> _Atividades propostas_
a: Segundo o texto sobre a intralogística, por que a terceirização de boa parte das operações logísticas aumentou na década de 1990?
b: De acordo com o texto sobre a intralogística, quando a "produção enxuta" chegou ao Brasil?
c: Relacione todas as siglas que aparecem no texto sobre a intralogística.

> _Trecho selecionado_
A introdução de sistemas de código de barras, talvez possa ser apontada como o principal marco da década de 1980 para a evolução da “intralogística”. A substituição da identificação manual pela automatizada aumentou muito a qualidade de informações e a eficiência dos processos.
Com as melhorias de desempenho dos processos, já era mais simples justificar investimentos em sistemas de automação (ex.: classificadores – “sorters”), apesar dos mesmos levarem um pouco mais de tempo para se viabilizarem em maior escala no Brasil. Mas, independentemente disso, em meados do anos 1980, com a maior disponibilidade de PC’s (Personal Computers), uma nova fase de desenvolvimento foi iniciada. E foram justamente os PCs que começavam a ser utilizados para planejamento de armazéns, por meio de planilhas, simuladores etc., bem como para gerenciamento de armazéns (primeiras soluções WMS – Warehouse Management Systems).
1990: Foi a busca por mais eficiência ao longo de toda a cadeia de suprimentos que, durante a década de 1990, os americanos efetivamente absorveram as “técnicas japonesas” e desdobraram as mesmas no que foi caracterizado como “produção enxuta” (“Lean Production”) que chegaria também ao Brasil em meados dos anos 1990, praticamente uma década após muitas empresas brasileiras terem iniciado a implementação de seus modelos de gestão baseados no “JIT” e no “TPS – Toyota Production System”. Na “intralogística”, outra tendência importante que marcou esta década, foram os esforços das empresas em focar nas suas competências essenciais, o que levou ao aumento da terceirização de boa parte das operações logísticas. Empresas nacionais e internacionais avançaram durante este período e a “intralogística” continuou sua evolução, pois passava a ser um grande diferencial competitivo.

> _Seção de dados_
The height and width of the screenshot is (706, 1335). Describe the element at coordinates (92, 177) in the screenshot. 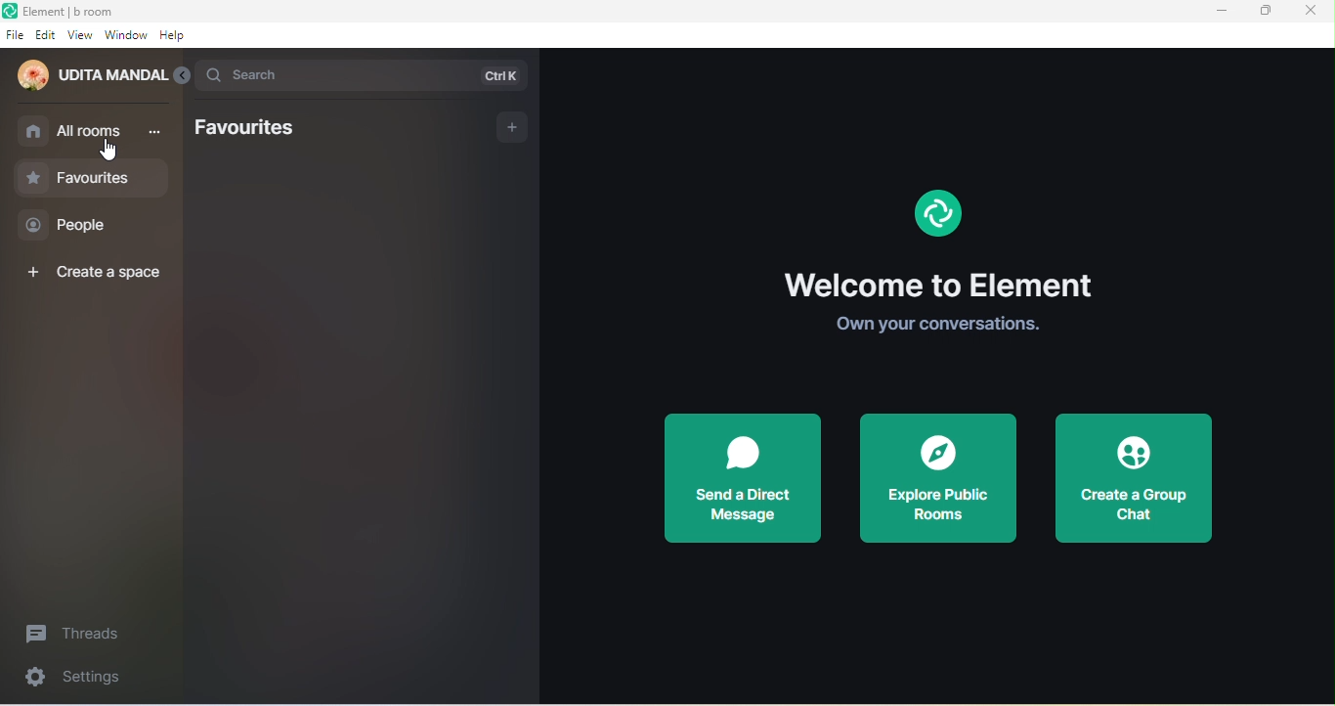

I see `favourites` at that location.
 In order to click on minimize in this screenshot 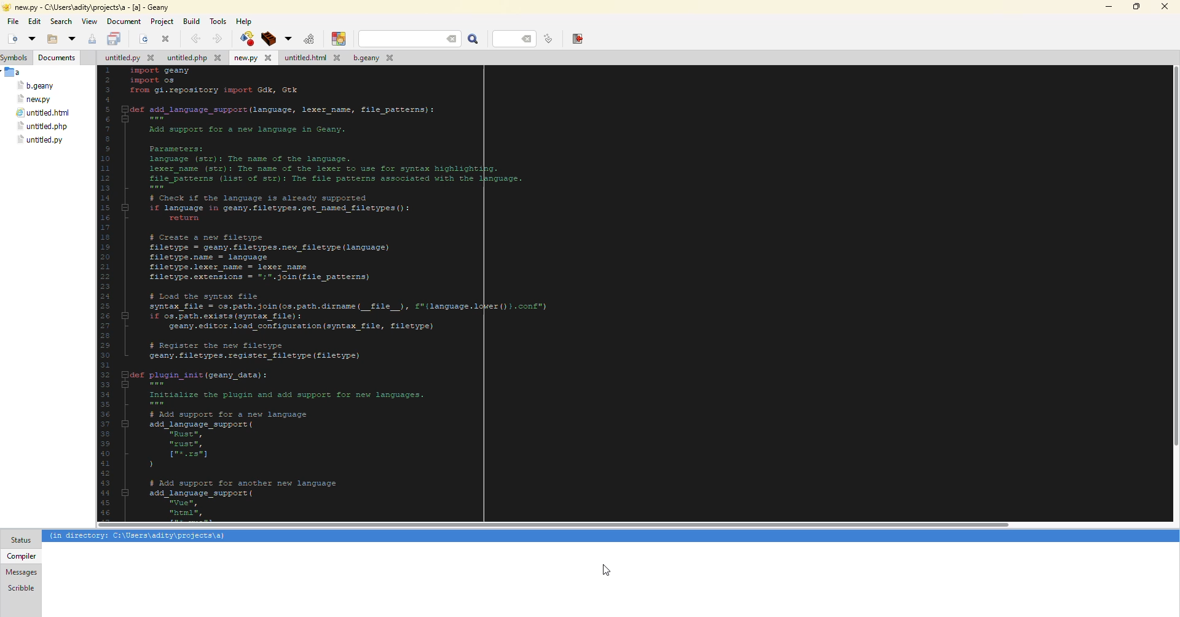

> _Respostas_
a: A terceirização aumentou porque as empresas passaram a concentrar esforços nas suas competências essenciais.

b: Em meados dos anos 1990.

c: PC (Personal Computers), WMS (Warehouse Management Systems), JIT, TPS (Toyota Production System)